Metal, Moisture and Oxygen
I’m not sure what this structure is but the color and texture made it a worthy subject to photograph. | © Ronda L. Birtha. All rights reserved.
Most of the rusted and abandoned structures I find are buried under growth, or, as in the case of vehicles, are being stubbornly held onto by the owners, most likely to the dismay of neighbors. Either way, they’re beautiful to me.
More often than not, rust is a problem. It’s corrosive, undermines integrity, introduces instability, and, for some, steals beauty. For me, the textures and colors that form from this long-term, toxic relationship between metals, moisture and oxygen just forfeit one form of beauty for another.
Just look at this bus. I have no idea when this Ivy-covered bus came to rest. It’s parked on Buchanan Branch in Robbinsville, not far from the Cherohala Skyway, a beautiful highway splitting Cherokee and Nantahala, connecting North Carolina and Tennessee. It’s been years since I’ve been there and I’m hoping it’s still there, not completely reclaimed by nature. I think I’m brave enough to get a little closer, maybe go inside.

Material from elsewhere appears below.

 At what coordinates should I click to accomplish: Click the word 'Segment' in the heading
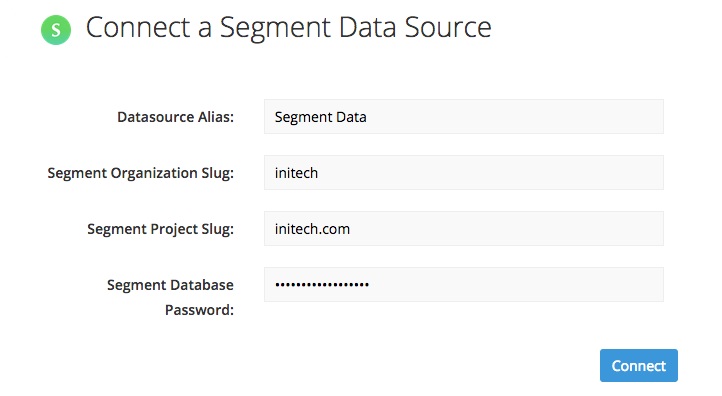[275, 29]
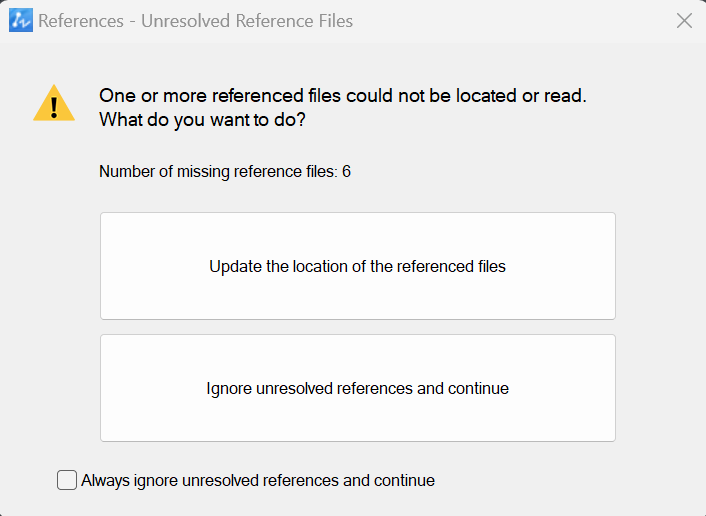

As for the trucks, I found these beauties at the Peachtree Service Station in Marble, NC some years ago. I talked to the shop owner who had a fondness for the vehicles. I think he said he harvested a part from it here or there, but he’d never sell them outright. I had my camera and asked if he minded if I took some pictures.
Both trucks were sold a few months later. I guess the price was right. Glad I had my camera.
I published these images, along with some others in a Print-On-Demand book titled RUST back in 2008 and I’ve resurrected some for this post. I’ll be including these and others from the Abandoned series on my official website (www.rondabirthaphotography.com) which is being renovated to reflect a new direction for my photographic work.